*** Opening DATA PROVIDED ***
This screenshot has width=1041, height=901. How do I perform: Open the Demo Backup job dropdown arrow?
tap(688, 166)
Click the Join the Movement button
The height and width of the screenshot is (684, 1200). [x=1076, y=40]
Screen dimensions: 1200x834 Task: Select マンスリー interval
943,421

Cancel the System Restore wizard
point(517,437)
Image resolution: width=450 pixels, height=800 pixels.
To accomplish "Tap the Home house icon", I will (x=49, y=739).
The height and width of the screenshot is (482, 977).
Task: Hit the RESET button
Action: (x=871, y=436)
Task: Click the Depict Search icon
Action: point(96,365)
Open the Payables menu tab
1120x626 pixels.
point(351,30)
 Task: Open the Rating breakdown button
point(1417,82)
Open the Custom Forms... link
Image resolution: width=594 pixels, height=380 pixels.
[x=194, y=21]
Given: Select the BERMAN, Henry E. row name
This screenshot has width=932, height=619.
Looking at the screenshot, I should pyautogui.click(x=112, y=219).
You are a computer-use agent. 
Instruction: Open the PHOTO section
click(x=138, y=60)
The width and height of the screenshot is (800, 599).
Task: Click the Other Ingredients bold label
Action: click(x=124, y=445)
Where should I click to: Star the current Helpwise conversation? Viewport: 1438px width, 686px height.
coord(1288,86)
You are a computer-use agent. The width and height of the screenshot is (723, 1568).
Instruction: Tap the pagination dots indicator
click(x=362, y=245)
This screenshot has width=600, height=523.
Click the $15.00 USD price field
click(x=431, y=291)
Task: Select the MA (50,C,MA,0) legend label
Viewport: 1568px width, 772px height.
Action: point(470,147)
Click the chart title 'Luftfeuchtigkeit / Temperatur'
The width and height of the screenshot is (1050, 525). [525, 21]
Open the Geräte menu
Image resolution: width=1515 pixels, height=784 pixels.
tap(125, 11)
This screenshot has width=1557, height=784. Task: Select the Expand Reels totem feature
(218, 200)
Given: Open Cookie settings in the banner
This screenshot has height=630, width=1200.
*** Closing DATA PROVIDED ***
* [WHAT IS REQUIRED] Word for word, set down every line of the material above.

* [ANSWER SPACE]
This screenshot has width=1041, height=901. How do I perform: Open the Demo Backup job dropdown arrow?
tap(688, 166)
Click the Join the Movement button
The height and width of the screenshot is (684, 1200). [x=1076, y=40]
Screen dimensions: 1200x834 Task: Select マンスリー interval
943,421

Cancel the System Restore wizard
point(517,437)
Image resolution: width=450 pixels, height=800 pixels.
To accomplish "Tap the Home house icon", I will (x=49, y=739).
The height and width of the screenshot is (482, 977).
Task: Hit the RESET button
Action: (x=871, y=436)
Task: Click the Depict Search icon
Action: point(96,365)
Open the Payables menu tab
1120x626 pixels.
point(351,30)
 Task: Open the Rating breakdown button
point(1417,82)
Open the Custom Forms... link
Image resolution: width=594 pixels, height=380 pixels.
[x=194, y=21]
Given: Select the BERMAN, Henry E. row name
This screenshot has width=932, height=619.
Looking at the screenshot, I should pyautogui.click(x=112, y=219).
You are a computer-use agent. 
Instruction: Open the PHOTO section
click(x=138, y=60)
The width and height of the screenshot is (800, 599).
Task: Click the Other Ingredients bold label
Action: click(x=124, y=445)
Where should I click to: Star the current Helpwise conversation? Viewport: 1438px width, 686px height.
coord(1288,86)
You are a computer-use agent. The width and height of the screenshot is (723, 1568).
Instruction: Tap the pagination dots indicator
click(x=362, y=245)
This screenshot has width=600, height=523.
Click the $15.00 USD price field
click(x=431, y=291)
Task: Select the MA (50,C,MA,0) legend label
Viewport: 1568px width, 772px height.
Action: point(470,147)
Click the chart title 'Luftfeuchtigkeit / Temperatur'
The width and height of the screenshot is (1050, 525). [525, 21]
Open the Geräte menu
Image resolution: width=1515 pixels, height=784 pixels.
tap(125, 11)
This screenshot has width=1557, height=784. Task: Select the Expand Reels totem feature
(218, 200)
Given: Open Cookie settings in the banner
This screenshot has height=630, width=1200.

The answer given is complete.